義嘉の乱
- 劉子勛(字孝徳)は孝武帝第三子。眼病のため父に愛されなかった。大明四年(460年)五歳で晋安王、江州刺史・都督を歴任。孝武帝崩後、廢帝の暴虐の中で何邁の擁立謀議に連座を疑われ、廢帝は薬を送って死を賜おうとしたが、長史鄧琬らが子勛を奉じて挙兵、明帝の即位に抵抗して泰始二年(466年)正月、尋陽で偽帝として即位し「義嘉」と改元、四方から貢計が集まるほどの勢力となったが、軍が敗れ子勛は殺された。時に年十一。尋陽廬山に葬られた。
その他の孝武帝諸子
- 松滋侯子房(字孝良)は大明四年(460年)五歳で尋陽王、後に会稽太守。明帝即位に抵抗した長史孔覬が誅されたのち建業に送還され、松滋縣侯に貶されたが、建安王休仁の勧めで最終的に流刑先で殺された。年十一。
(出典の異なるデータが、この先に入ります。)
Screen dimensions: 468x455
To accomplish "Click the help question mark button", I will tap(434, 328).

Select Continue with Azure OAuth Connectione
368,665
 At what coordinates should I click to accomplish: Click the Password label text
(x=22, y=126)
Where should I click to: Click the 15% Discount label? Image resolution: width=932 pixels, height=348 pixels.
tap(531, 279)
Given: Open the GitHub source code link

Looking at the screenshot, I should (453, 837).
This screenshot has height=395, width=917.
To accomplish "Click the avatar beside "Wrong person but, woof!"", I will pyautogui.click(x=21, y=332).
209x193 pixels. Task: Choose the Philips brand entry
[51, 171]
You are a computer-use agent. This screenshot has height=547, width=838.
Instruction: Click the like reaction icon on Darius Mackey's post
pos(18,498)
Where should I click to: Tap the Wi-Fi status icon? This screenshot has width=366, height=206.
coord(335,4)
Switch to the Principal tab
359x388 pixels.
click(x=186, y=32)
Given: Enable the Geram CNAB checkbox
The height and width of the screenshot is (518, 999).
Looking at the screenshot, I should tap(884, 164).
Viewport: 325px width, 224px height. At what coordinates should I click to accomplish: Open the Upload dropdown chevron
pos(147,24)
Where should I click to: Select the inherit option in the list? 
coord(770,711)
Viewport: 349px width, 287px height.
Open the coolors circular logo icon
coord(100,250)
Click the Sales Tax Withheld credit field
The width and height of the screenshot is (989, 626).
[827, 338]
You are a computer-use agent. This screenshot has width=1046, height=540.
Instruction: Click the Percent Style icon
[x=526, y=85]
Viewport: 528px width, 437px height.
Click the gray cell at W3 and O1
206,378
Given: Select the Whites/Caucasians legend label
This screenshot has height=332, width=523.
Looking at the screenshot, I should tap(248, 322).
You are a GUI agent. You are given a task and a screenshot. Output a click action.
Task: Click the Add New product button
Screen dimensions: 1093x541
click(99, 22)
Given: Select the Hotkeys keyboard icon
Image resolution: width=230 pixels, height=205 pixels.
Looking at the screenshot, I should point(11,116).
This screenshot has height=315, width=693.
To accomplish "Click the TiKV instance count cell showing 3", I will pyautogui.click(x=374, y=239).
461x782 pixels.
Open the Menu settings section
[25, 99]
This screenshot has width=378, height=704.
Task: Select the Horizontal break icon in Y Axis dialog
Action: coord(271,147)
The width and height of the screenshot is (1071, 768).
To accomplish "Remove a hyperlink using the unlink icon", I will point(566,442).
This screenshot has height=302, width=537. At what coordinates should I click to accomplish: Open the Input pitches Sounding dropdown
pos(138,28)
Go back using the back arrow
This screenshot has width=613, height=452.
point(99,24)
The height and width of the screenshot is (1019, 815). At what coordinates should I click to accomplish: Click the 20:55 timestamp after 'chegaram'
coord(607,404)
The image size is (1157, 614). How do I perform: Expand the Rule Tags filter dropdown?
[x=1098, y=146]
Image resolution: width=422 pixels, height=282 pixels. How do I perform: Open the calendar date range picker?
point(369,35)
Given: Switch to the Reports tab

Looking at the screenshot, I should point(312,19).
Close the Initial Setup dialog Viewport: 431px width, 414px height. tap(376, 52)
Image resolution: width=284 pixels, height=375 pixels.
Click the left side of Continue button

- 臨海王子頊(字孝烈)は初め歴陽王、後に臨海王、荆州刺史。明帝即位後、長史孔道存が晋安王子勛に応じて敗れると賜死された。年十一。
- 始平孝敬王子鸞(字孝羽)は大明四年(460年)襄陽王、後に新安王、南徐州刺史。母殷淑儀の寵愛により最も愛されたが、前廢帝が旧怨から即位後に賜死。年十歳。臨終に「来世は二度と王家に生まれたくない」と語ったという。明帝が始平王に改封、建平王景素の子延年を後継とした。
- 永嘉王子仁(字孝龢)は大明五年(461年)永嘉王、明帝即位後湘州刺史とされる前に建安王休仁の計により賜死。年十歳。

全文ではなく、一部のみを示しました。